Sotheby’s announces their marquee lots for the New York Contemporary sale in Carol Vogel’s column. Following the success of Warhol’s 100 Dollar Bills last year, Sotheby’s is going back to the well with Warhol:
And this fall Sotheby’s is selling two important Pop paintings in its contemporary art sale in New York on Nov. 9. An image of a single Coca-Cola bottle that Warhol painted in 1962 will be featured on the sale catalog’s front cover and a glass of bubbling soda from the same year by Lichtenstein will be on the back. When they’re side by side, it almost looks as if the Coke has been poured into the glass.
“The synchronicity is amazing,” Tobias Meyer, director of Sotheby’s contemporary art department, said on Tuesday, both canvases occupying a wall in his office. “Pop works like this speak a global language.” […]

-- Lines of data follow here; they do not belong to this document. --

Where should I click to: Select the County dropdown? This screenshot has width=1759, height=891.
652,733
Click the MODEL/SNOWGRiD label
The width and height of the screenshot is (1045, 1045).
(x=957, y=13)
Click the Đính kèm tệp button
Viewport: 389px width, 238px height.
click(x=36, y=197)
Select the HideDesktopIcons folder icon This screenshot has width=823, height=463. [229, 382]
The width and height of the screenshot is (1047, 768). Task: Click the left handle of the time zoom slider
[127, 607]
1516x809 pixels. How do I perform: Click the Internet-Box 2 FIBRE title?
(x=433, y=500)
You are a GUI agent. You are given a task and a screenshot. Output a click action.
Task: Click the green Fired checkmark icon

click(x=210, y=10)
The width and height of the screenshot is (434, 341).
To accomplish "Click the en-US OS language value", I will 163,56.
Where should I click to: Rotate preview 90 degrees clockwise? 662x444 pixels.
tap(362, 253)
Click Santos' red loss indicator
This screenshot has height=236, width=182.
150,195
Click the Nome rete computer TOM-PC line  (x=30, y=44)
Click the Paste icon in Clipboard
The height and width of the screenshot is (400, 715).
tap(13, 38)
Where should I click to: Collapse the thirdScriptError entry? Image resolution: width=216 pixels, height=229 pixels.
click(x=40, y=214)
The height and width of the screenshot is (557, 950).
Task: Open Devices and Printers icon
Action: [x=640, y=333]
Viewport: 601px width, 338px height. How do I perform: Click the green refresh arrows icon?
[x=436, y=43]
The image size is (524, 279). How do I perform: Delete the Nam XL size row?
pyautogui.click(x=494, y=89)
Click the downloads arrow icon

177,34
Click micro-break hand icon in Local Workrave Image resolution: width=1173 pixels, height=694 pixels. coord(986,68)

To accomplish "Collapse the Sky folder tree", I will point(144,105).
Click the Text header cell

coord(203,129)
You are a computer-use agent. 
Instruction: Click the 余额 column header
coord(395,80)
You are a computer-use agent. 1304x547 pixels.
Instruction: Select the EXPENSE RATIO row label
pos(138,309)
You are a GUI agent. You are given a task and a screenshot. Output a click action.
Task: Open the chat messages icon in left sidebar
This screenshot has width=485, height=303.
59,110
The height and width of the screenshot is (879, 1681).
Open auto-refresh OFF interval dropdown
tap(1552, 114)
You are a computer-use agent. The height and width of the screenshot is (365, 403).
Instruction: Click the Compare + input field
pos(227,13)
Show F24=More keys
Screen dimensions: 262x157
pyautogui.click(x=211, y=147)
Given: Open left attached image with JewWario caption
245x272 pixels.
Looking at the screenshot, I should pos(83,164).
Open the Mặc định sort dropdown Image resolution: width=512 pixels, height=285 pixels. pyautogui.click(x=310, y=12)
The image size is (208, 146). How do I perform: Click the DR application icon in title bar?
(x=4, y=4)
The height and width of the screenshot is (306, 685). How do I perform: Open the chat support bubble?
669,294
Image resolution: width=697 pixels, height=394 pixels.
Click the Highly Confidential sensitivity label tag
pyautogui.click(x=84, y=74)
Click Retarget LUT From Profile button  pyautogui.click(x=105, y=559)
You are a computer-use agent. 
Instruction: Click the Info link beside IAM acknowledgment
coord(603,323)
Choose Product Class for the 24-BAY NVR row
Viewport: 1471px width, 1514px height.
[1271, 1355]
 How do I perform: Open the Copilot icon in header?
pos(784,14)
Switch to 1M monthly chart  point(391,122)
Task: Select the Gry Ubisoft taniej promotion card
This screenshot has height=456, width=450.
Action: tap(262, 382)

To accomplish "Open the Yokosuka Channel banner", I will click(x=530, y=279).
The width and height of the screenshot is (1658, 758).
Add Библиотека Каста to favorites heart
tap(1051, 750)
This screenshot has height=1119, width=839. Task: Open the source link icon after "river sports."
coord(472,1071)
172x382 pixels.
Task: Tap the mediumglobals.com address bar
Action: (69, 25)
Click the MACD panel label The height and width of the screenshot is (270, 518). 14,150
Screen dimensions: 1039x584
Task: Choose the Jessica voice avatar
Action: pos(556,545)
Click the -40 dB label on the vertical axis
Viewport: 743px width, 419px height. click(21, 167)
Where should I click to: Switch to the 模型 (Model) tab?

The painting was bought by the collectors Michael and Elizabeth Rea at a Christie’s auction in 1983 for $143,000. Now Mrs. Rea is selling it (her husband died in 1996), and Sotheby’s expects the work to bring $20 million to $25 million.
“Ice Cream Soda” was one of Lichtenstein’s cartoonlike images, this one a blue-and-white canvas of a frothy glass of soda. The New York collector Myron Orlofsky bought the painting from a show at the Leo Castelli Gallery the year it was made. He died, but it has stayed in his family. Sotheby’s expects it to bring $12 million to $18 million.